La Champions League entra nel vivo della fase a campionato e le italiane si presentano con destini differenti, tra certezze e incognite che rendono il cammino europeo ancora più affascinante.
L’Inter di Cristian Chivu è la squadra che ha impressionato di più: quattro vittorie in altrettante gare, compreso l’ultimo successo sul campo del Kairat Almaty, hanno proiettato i nerazzurri al terzo posto del girone unico e ormai a un passo dalla qualificazione agli ottavi. La solidità difensiva garantita da Sommer e la vena realizzativa di Lautaro Martínez hanno reso l’Inter una delle formazioni più temute, capace di gestire ogni contesto con maturità e consapevolezza.
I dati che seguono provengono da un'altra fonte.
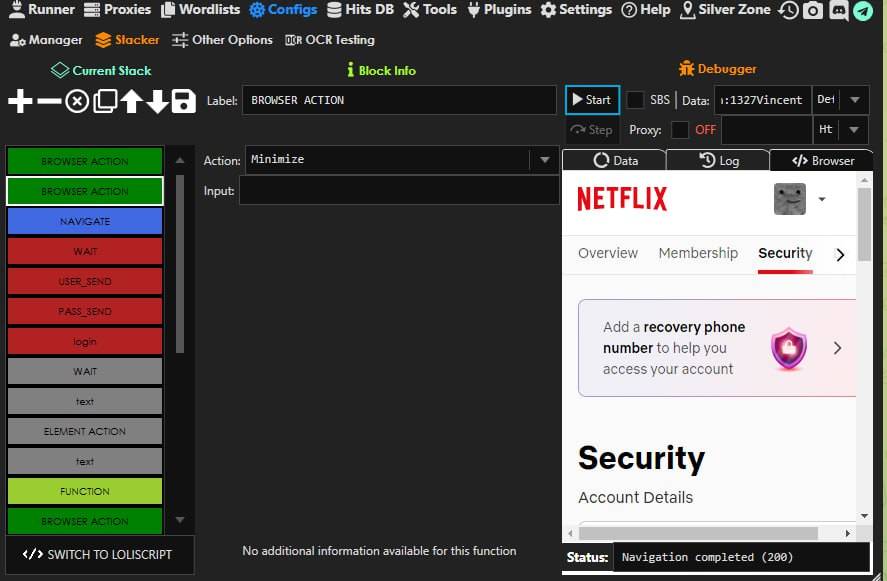Save config using floppy disk icon

(x=183, y=101)
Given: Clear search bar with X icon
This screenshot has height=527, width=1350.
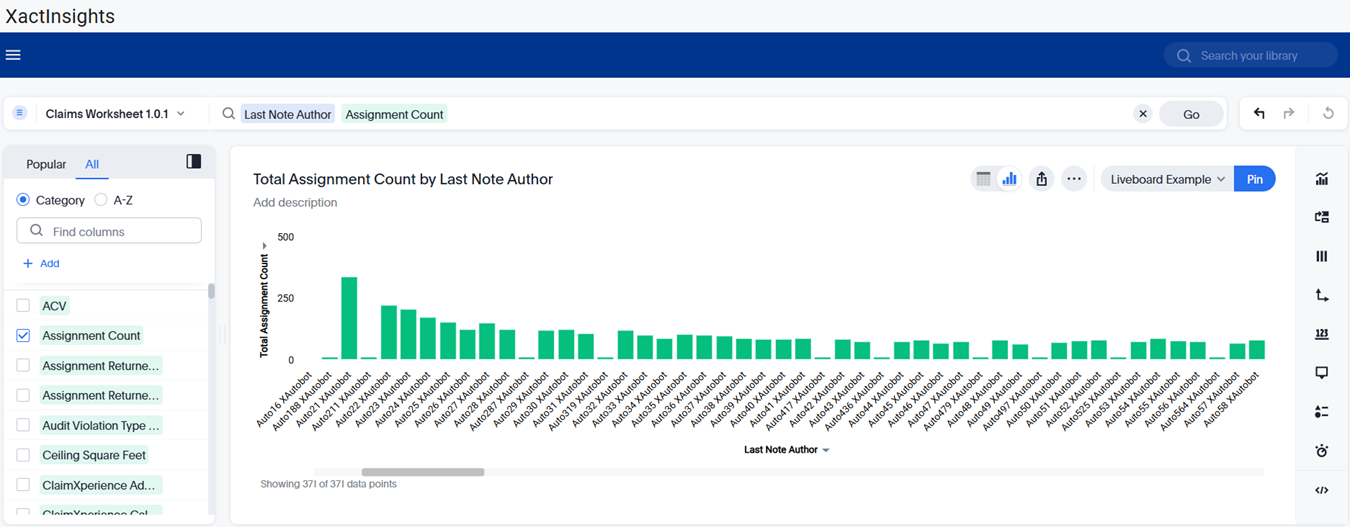Looking at the screenshot, I should pos(1143,114).
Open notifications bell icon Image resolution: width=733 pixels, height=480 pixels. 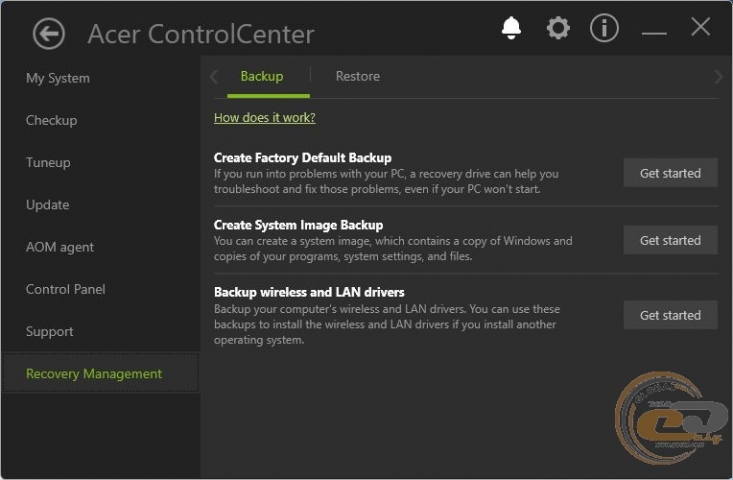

Diverso il discorso per il Napoli di Antonio Conte, campione d’Italia in carica ma ancora alla ricerca di continuità: la sconfitta contro il Manchester City e, poi, quella ancor più pesante contro il PSV hanno complicato la classifica, anche se la vittoria contro lo Sporting ha ridato ossigeno e fiducia, l’ultimo pareggio contro il Francoforte ha acceso tanti interrogativi. Gli azzurri restano in corsa, ma dovranno affrontare sfide di altissimo livello come quella imminente contro il Qarabag, che potrebbe indirizzare il loro destino europeo.
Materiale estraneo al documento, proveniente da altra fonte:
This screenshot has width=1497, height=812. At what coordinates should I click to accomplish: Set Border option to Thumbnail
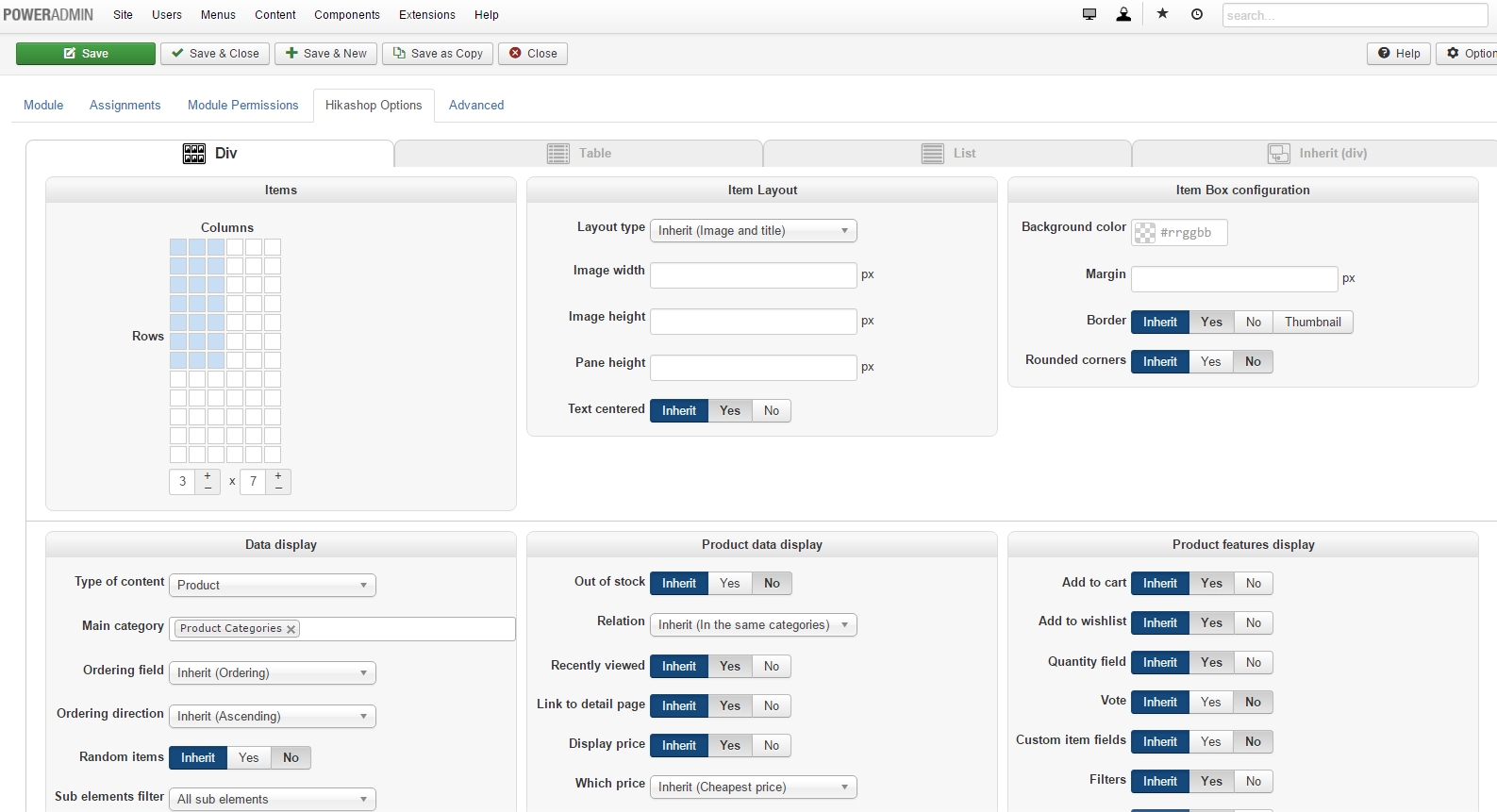coord(1312,323)
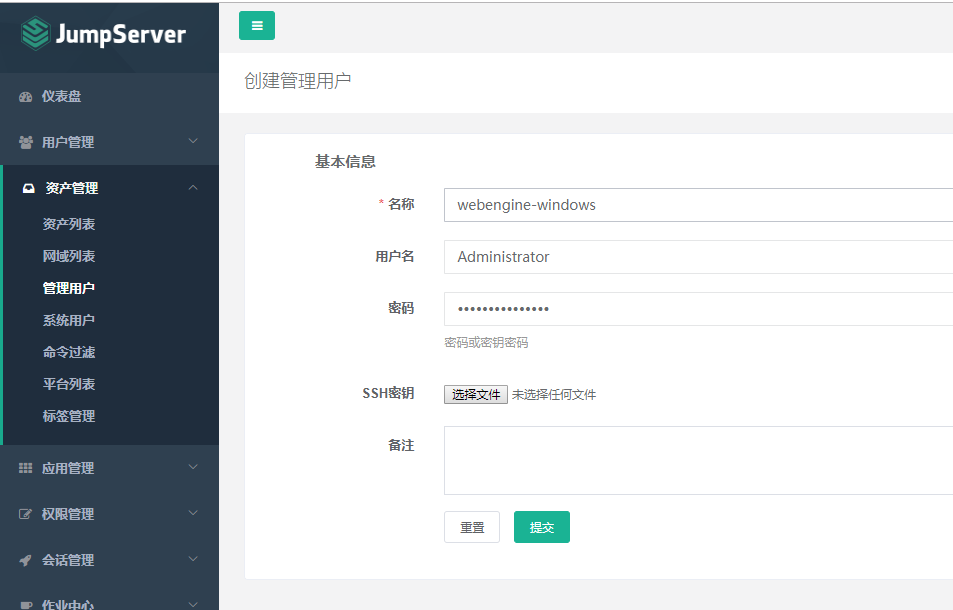Open 系统用户 in the sidebar
Image resolution: width=953 pixels, height=610 pixels.
click(69, 320)
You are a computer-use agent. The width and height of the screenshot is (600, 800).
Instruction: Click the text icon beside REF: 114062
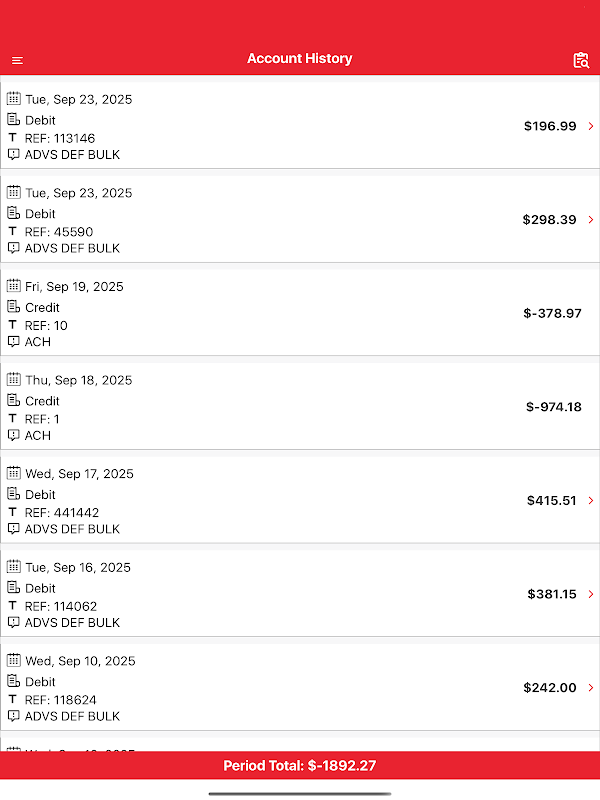(14, 606)
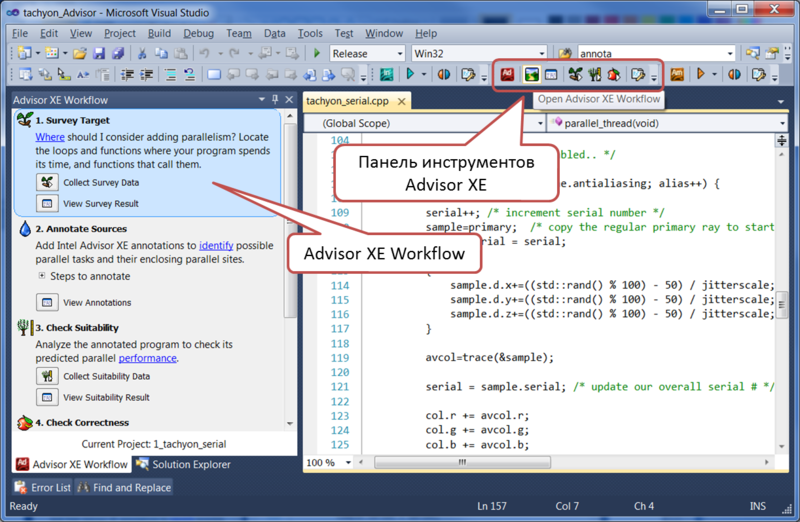Open the Build menu
The height and width of the screenshot is (522, 800).
coord(159,33)
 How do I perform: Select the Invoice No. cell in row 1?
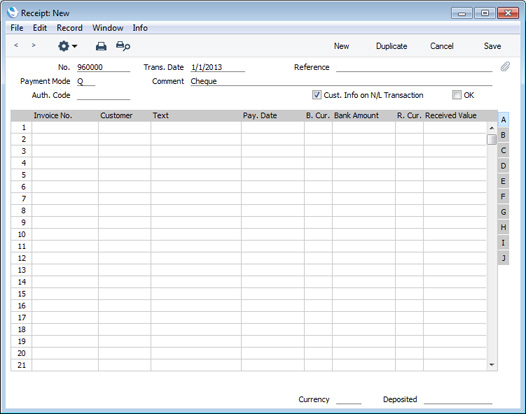[x=65, y=127]
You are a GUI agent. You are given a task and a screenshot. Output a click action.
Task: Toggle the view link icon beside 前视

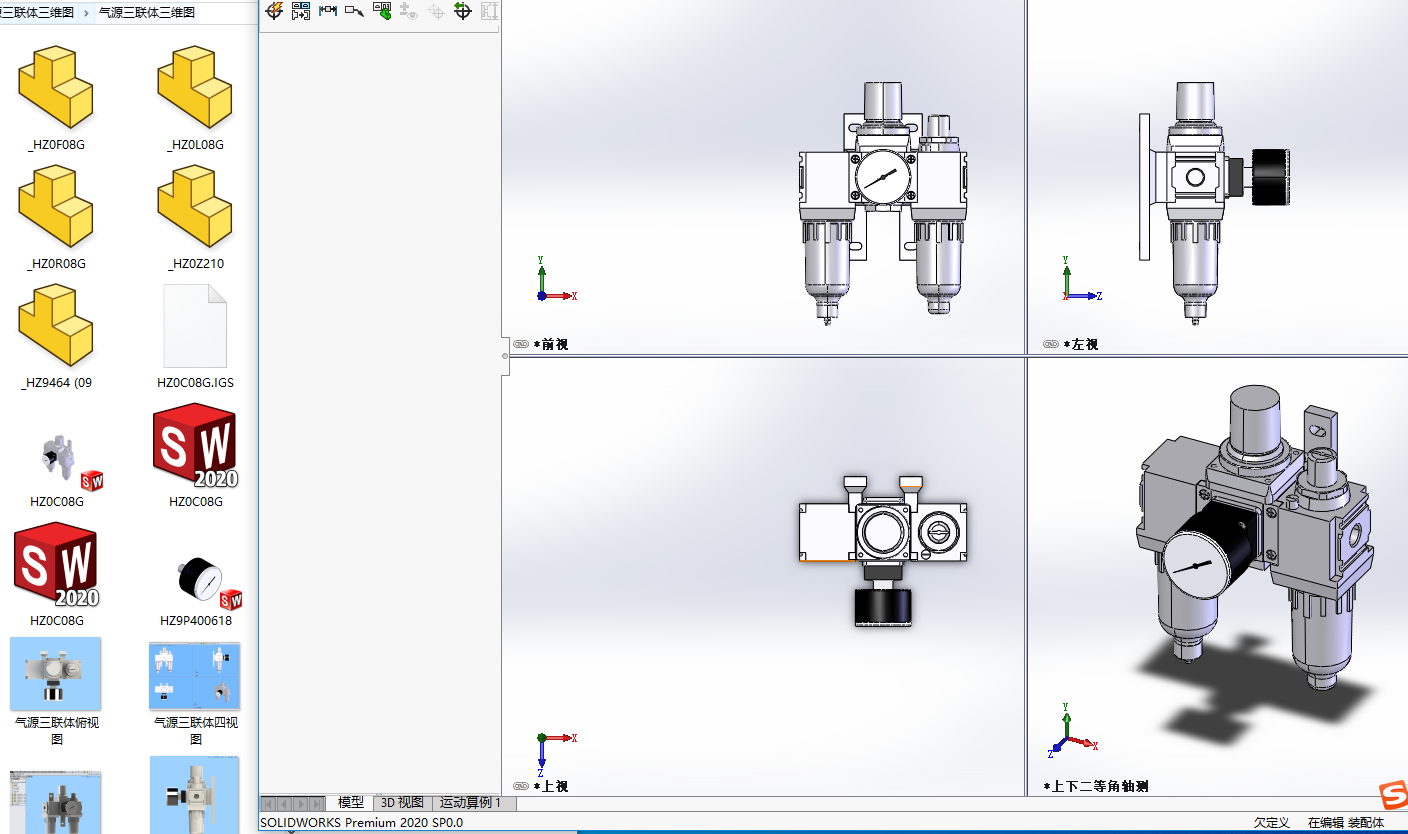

L’Atalanta di Raffaele Palladino, che ha però giocato finora sotto la guida dell’esonerato Juric, ha mostrato grande spirito battagliero, strappando punti preziosi contro avversarie di rango e confermando la propria capacità di competere anche fuori dai confini nazionali: la vittoria casalinga contro il Club Brugge e l’ultima fuori casa contro il Marsiglia hanno dato morale a un gruppo che, a modo suo, tiene alto il morale.
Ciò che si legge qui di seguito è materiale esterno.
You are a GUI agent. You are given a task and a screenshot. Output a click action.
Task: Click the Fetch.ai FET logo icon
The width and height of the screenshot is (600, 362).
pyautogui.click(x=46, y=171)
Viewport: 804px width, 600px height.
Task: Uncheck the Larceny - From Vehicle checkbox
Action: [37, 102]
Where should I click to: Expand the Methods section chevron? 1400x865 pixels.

Più complicata la situazione della Juventus, che dopo il pareggio con lo Sporting, il Borussia Dortmund e il Villarreal ha collezionato una sconfitta contro il Real Madrid e deve ora ritrovare equilibrio e incisività per non rischiare di compromettere definitivamente la qualificazione. La squadra di Luciano Spalletti ha qualità e talento, ma serve maggiore continuità per reggere il ritmo imposto dalle big europee.
Nel frattempo, il panorama internazionale ha già offerto spettacolo e colpi di scena: il Manchester City ha travolto il Borussia Dortmund con un netto 4-1 grazie alla doppietta di Phil Foden, il Bayern Monaco ha espugnato il Parco dei Principi battendo il PSG 2-1, mentre il Liverpool ha superato di misura il Real Madrid ad Anfield con un gol di Mac Allister.
Risultati che confermano la forza delle grandi potenze, ma anche la difficoltà di un torneo che non concede pause e che si somma alle fatiche dei campionati interni.
A testimoniare quanto il margine tra certezze e incognite sia sottile, le scommesse sportive online tracciano confini chiari: Inter e Manchester City si affidano a credenziali robuste, Napoli e Juventus puntano sulla capacità di sovvertire attese e pressioni. Un equilibrio dinamico che alimenta l’incanto della Champions, dove ogni dettaglio pesa e ogni partita può riscrivere la narrativa.